Regulators called over Google's ad dominance

The planned merger of two online advertising giants, Google and DoubleClick, has some rivals calling for regulatory intervention - but for customers, trust may be of greater concern than antitrust.

Google has agreed to pay $3.1bn for DoubleClick, ending speculation that Microsoft might buy the company. Now, Microsoft General Counsel Brad Smith has issued a statement calling for regulators to intervene.

"This merger deserves close scrutiny from regulatory authorities to ensure a competitive online advertising market," he said.

According to one analyst, though, for customers, it's not market share but how much of each customer's business Google and DoubleClick control that should be the main concern.

"The biggest question is not antitrust but trust: whether Google's and DoubleClick's customers will trust a single, large company with the majority of their advertising data," said Nate Elliott, a senior analyst at JupiterResearch, a division of JupiterKagan.

Advertisers and publishers that run the entirety of their online advertising activities through the combination of Google and DoubleClick will be nervous, he said.

While AOL does not depend entirely on Google and DoubleClick, it's not far off, according to Elliott: all AOL search advertising runs through Google, and all its display advertising through DoubleClick, he said.

"I would guess that 75 percent of their advertising revenue would run through DoubleClick-Google," he said.

Microsoft's Smith spoke of such concentration, warning in his statement that the deal will give Google and DoubleClick "unprecedented control" in delivering online advertising, and access to a vast store of consumer information as a result of their respective tracking activities.

Google follows users through cookies and through their user names when they log on to services such as mail or home-page personalisation, storing every search they make.

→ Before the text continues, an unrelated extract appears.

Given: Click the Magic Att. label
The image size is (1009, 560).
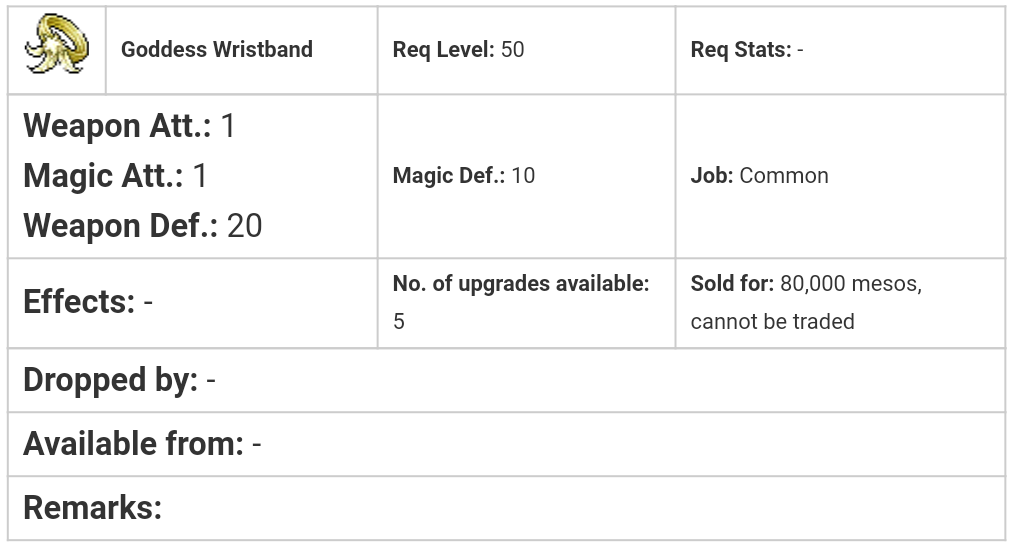Looking at the screenshot, I should click(x=103, y=176).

DoubleClick tracks visitors through cookies associated with the banner advertisements served up on the websites they visit.

Attention from antitrust authorities could hurt Google and DoubleClick, even if regulators did not block the deal, Elliott said.

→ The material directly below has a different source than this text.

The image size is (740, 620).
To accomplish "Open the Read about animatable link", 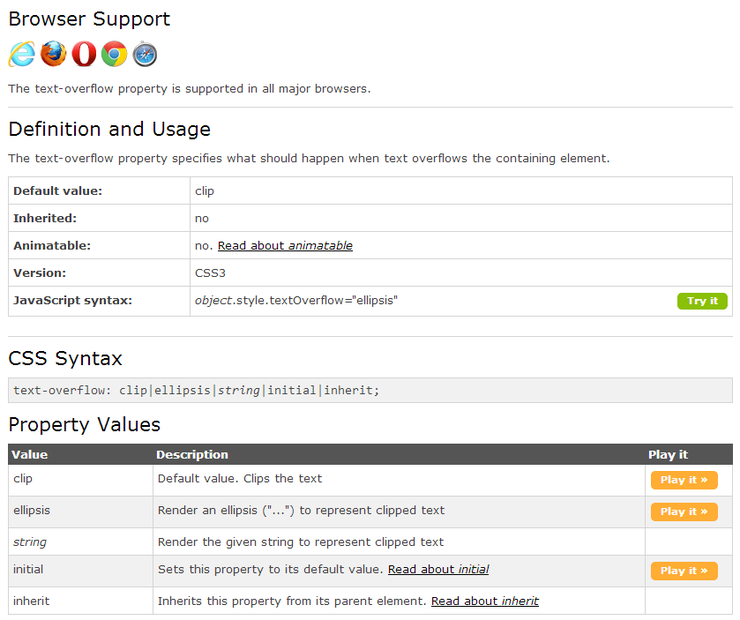I will 285,246.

"It's a dangerous game for them because they will have to point out to nervous customers the alternatives they have," he said.

"There are lots of other companies competing with DoubleClick that are very well funded," including 24/7 Real Media and Atlas, a division of aQuantive, he said.

Antitrust authorities trying to determine how big a share of the market Google and DoubleClick control must untangle a complex web: before appearing on a surfer's screen, ads can pass through five servers. Although Microsoft doesn't use DoubleClick itself, Elliott said, "A lot of the advertising that runs through Microsoft's platform is also served by DoubleClick."